Inserting snipers often introduces more risk, not less. Especially given time. Especially given Africa, where even getting a Drone on station is time-exhaustive.
My wife and I rented a fairly new movie over the weekend...
"eye in the sky" starring Helen Mirren & Aaron Paul
Even though i liked the movie, i wanted this thread to discuss the gist of the movie, not the movie itself
My wife and I talked about the implication for 45 minutes after the film was over, and we still werent seeing eye to eye as it is
Here is the basic synopsis of the film and the question i want to pose to the board
You have a drone targeting a building, wherein sits the # 2, 4, and 5 most wanted people on the continent of Africa for war crimes and terrorists acts committed against the US, England and other assorted countries. In the building are also two suicide bombers who are at this moment being fitted with suicide vests that will kill innocent men, women, and children of some unknown number at some unknown place in the very near future.
There is a problem though. Calculations of the blast mean that you will also kill an 11 year old girl who is selling bread for her family just feet away from the building where all of this is going on unbeknownst to her. Just a lovely little girl who has never harmed anyone....
If you wait, the terrorists and bombers get away.....
If you pull the trigger, you murder a little girl....
What say you.....do the needs of the many outweigh the needs of the few, or the ONE?
There is no simple answer to this, and anyone who says there is, really don't understand anything...
Btw, if you liked that movie I highly recommend unthinkable. with Samuel L Jackson....far more many many lines of gray and though decisions....
Diving Mullah
It was just one possible solution. They should not have begun the operation without a team nearby on the ground who could act on the intelligence being gathered. Much like using a drone bomb to execute the Dallas gunman, they resorted to maximum force when measured force was available.
Its not the terrorist response that would cause damage...its the news agencies back home that would run millions of stories about the girl, freeze framed and centered as the cost of war, and the expression of our lack of humanity that would cause others to lose the will to fight.
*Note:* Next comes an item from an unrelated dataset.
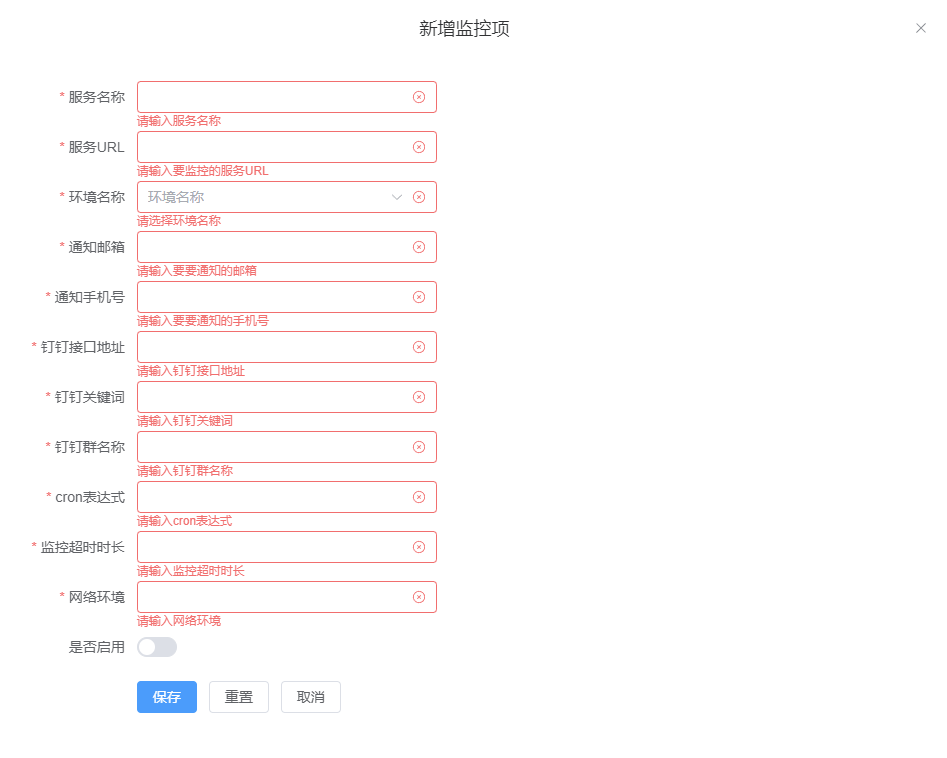Close the 新增监控项 dialog

pos(921,28)
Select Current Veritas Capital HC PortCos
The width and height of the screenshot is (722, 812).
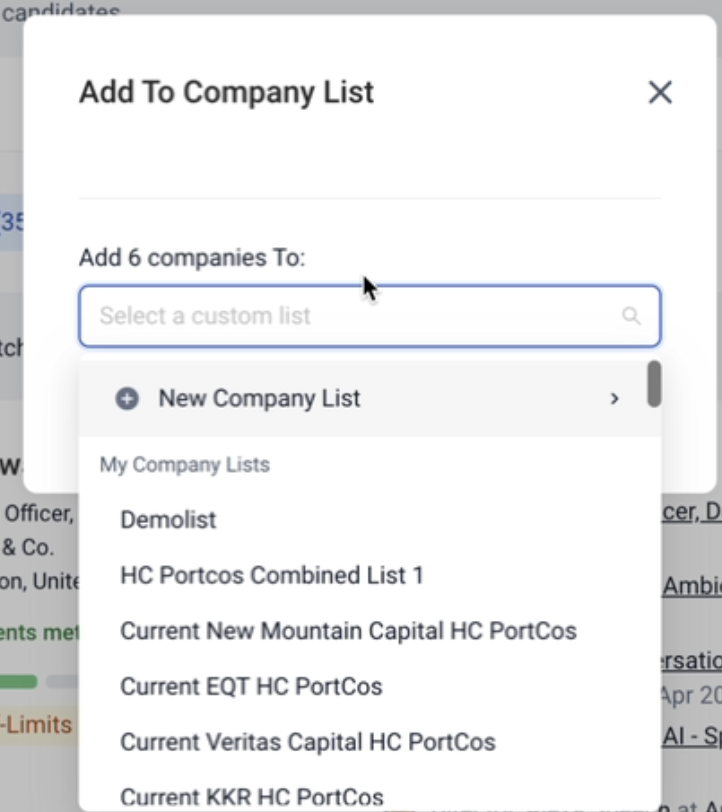(x=308, y=743)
Its crazy that people in this country can ignore an entire village of people murdered at the hands of ISIS, with men being forced to watch as the women and girls are raped and then have their throats cut and little children are literally having their heads bashed in with rocks before the final execution of the men...but one image of a little girl before and after a drone strike would spark protests an outrage.I think you mean PR war, but that's not the problem. One anonymous girl is very unlikely to inspire mass terrorism. The problem is that once those kinds of calculations become accepted routine, the innocent lives become nothing more than numbers. They probably have to become nothing more than numbers, to preserve the killers' sanity. Like Marilyn Manson said, the death of one is a tragedy, death of a million is just a statistic. And that's the kind of thing which led, for example, to up to a million civilians killed by economic sanctions to punish Saddam Hussein; and that sort of thing does inspire mass terrorism.
Theres a bit of a myth to that soldiers coming home as hot messes thing. Its a projected perception, but not necessarily the reality. We find we have at least as many suicides and soldiers suffering PTSD symptoms in thsoe that never even deployed. Most of those that come back and are diagnosed didnt see combat. Of those that did, the bigger complaint is usually of loss of a battle buddy more so than the action or act of war. Survivors guilt is huge.I could not be responsible for knowingly killing an 11-year-old child. That's why we train our soldiers so thoroughly to obey orders. And that's why so many come home a hot mess.